Resistência docente em tempos de plataformização da educação básica: uma análise discursivo-crítica de tecnodiscursos sindicais
DOI:
https://doi.org/10.22481/folio.v17i1.18470Palavras-chave:
Tecnodiscursos sindicais, Plataformização da educação, Análise de Discurso Crítica, Resistência docente, Precarização do trabalho, Governança algorítmicaResumo
O artigo analisou tecnodiscursos sindicais sobre a plataformização da educação pública, tomando como corpus duas reportagens digitais produzidas por entidades representativas de trabalhadores da educação, vinculadas ao Sintep/MT e ao APP-Sindicato/PR. Esses textos, caracterizados como tecnogêneros jornalístico-digitais (Paveau, 2017), discutem os impactos das plataformas no trabalho docente, denunciando adoecimento, sobrecarga, perda de autonomia e imposição tecnológica por parte das secretarias estaduais de educação. O estudo investiga como os sindicatos constroem discursivamente resistência à plataformização e quais representações produzem sobre docentes, gestão e tecnologias. O objetivo central foi analisar as estratégias discursivas mobilizadas pelas entidades na denúncia da coerção tecnológica e na defesa de sentidos ético-pedagógicos alternativos. A investigação fundamentou-se na Análise de Discurso Crítica (Magalhães, 2010), que compreende identidades como construções processuais intensificadas pelo ambiente digital. Os resultados evidenciaram representações que vitimizam professores, criticam práticas gerenciais e revelam silenciamento e subalternização (Spivak, 2010) diante da ausência de participação docente nas decisões tecnológicas.
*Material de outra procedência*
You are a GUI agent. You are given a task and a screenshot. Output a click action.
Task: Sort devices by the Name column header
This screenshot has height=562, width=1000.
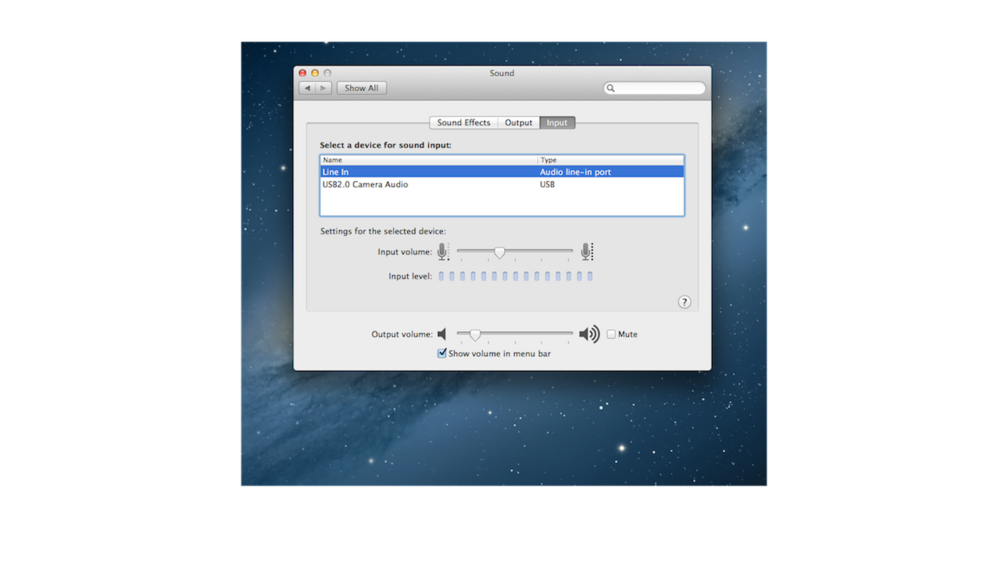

Identificaram-se também estratégias de legitimação e deslegitimação (van Leeuwen, 2008; Wodak, 2009) e polarizações discursivas (van Dijk, 2008; 2011). Os tecnodiscursos sindicais configuram-se como um campo organizado de luta, no qual autonomia docente, participação democrática e defesa do diálogo se contrapõem à racionalidade tecnogerencial.